Operators
In this post, we now introduce common continuous query operators. First, we need to define two important concepts: monotonicity and non-blocking execution.
Definition 2.2 A continuous query or continuous query operator Q is monotonic if Q(τ) ⊆ Q(τ′) for all τ ≤ τ′.
For example, simple selection over a single stream or a join of several streams are monotonic (recall our assumption that base streams are append-only). To see this, note that when a new tuple arrives, it either satisfies the (selection or join) predicate or it does not, and the satisfaction condition does not change over time. Thus, at any point in time, all the previously returned results remain in Q(τ).

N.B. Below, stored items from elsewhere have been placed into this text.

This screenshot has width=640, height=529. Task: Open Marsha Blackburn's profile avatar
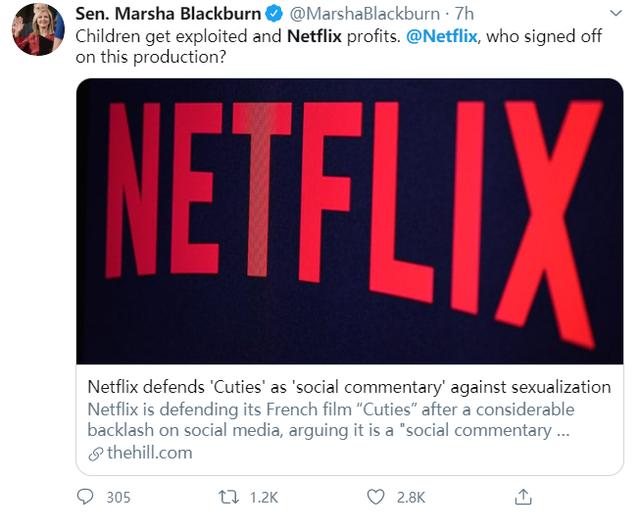(x=38, y=30)
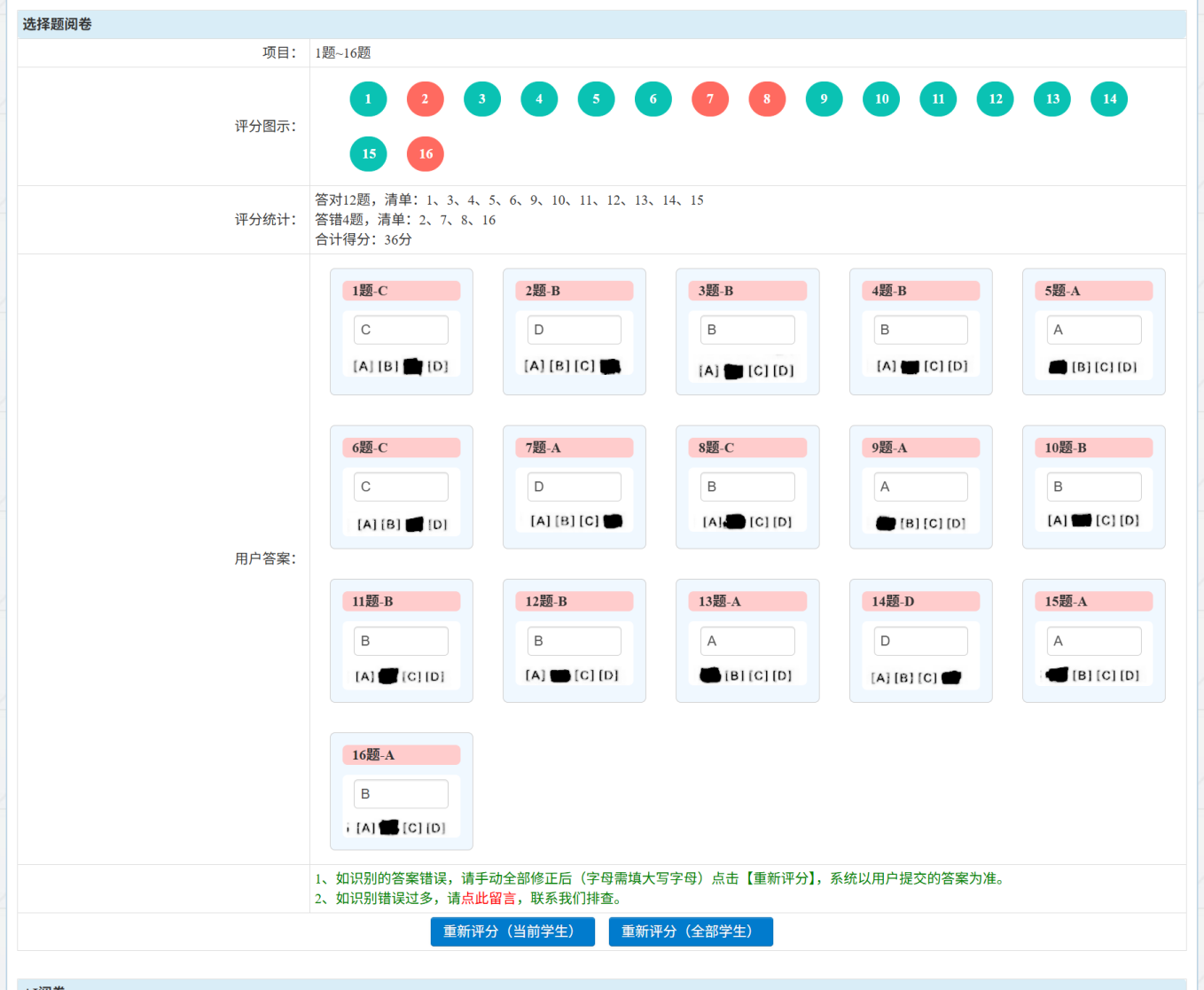Click the 选择题阅卷 section header
This screenshot has height=990, width=1204.
pos(58,25)
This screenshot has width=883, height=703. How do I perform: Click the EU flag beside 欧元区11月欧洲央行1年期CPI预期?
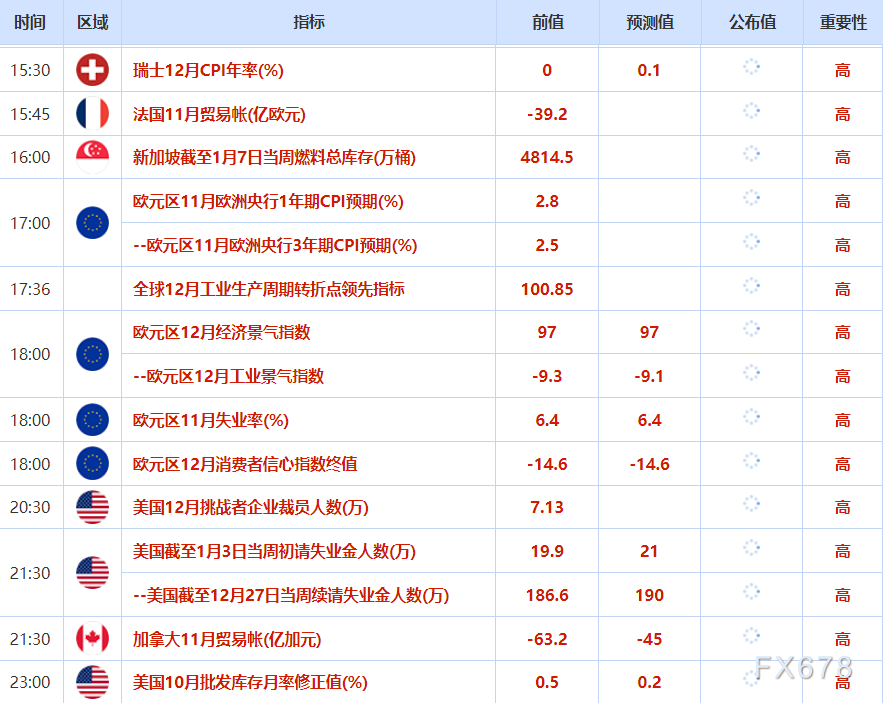click(x=91, y=222)
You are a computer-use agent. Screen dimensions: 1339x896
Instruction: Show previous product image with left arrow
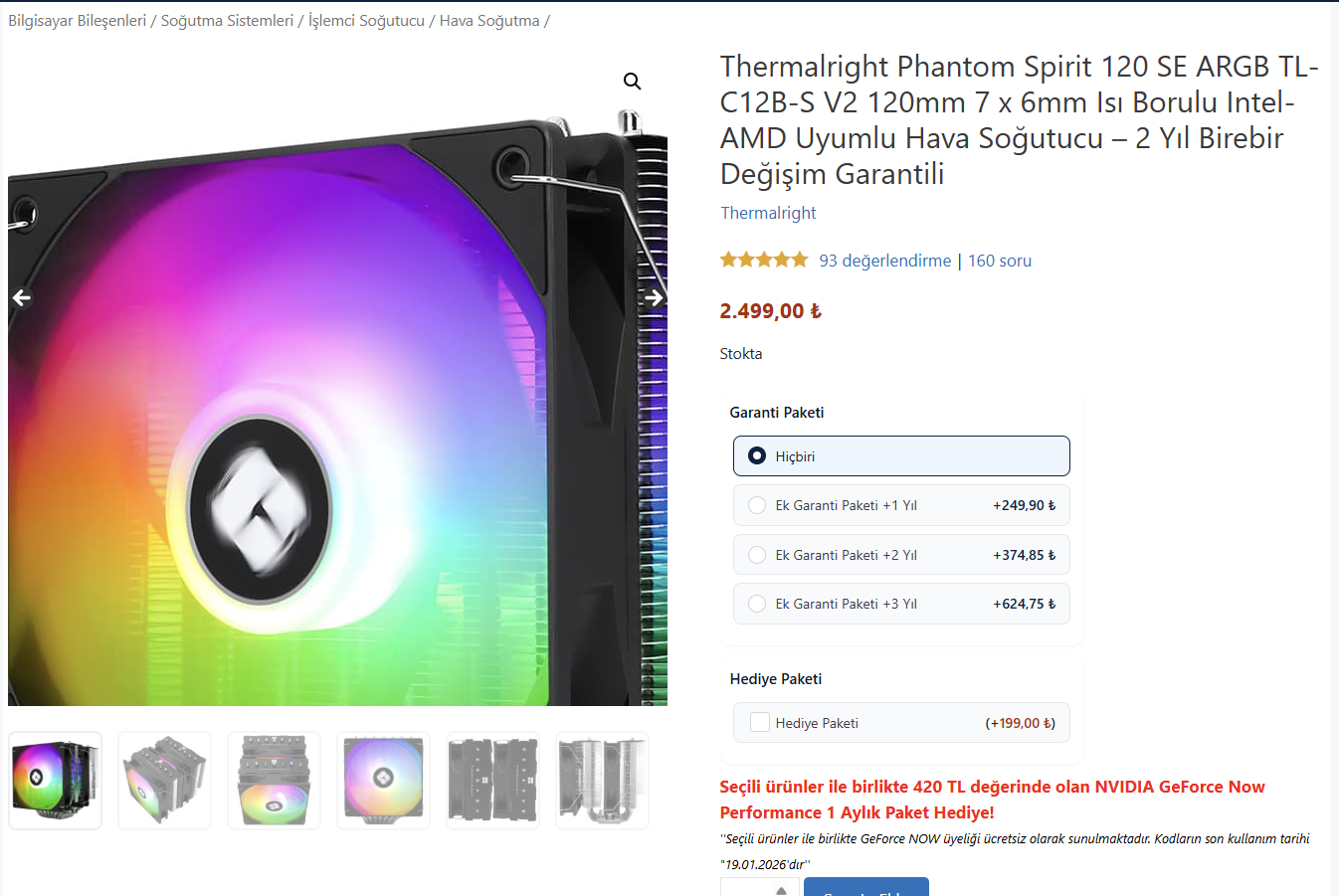[x=21, y=297]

On the other hand, continuous queries with negation or set difference are non-monotonic, even on append-only streams.
Definition 2.3 A continuous query or continuous query operator Q is non-blocking if it does not need to wait until it has seen the entire input before producing results.
Some operators have blocking and non-blocking implementations; of course, only the latter are used in DSMSs since we do not know when we will have seen the entire input. For instance, traditional SQL queries with aggregation are blocking since they scan the whole relation and then return the answer. However, on-line aggregation, where partial answers are incrementally returned as they are computed over the data seen so far, is non- blocking. Note that Definitions 2.2 and 2.3 are related: Q is monotonic if and only if it is non-blocking.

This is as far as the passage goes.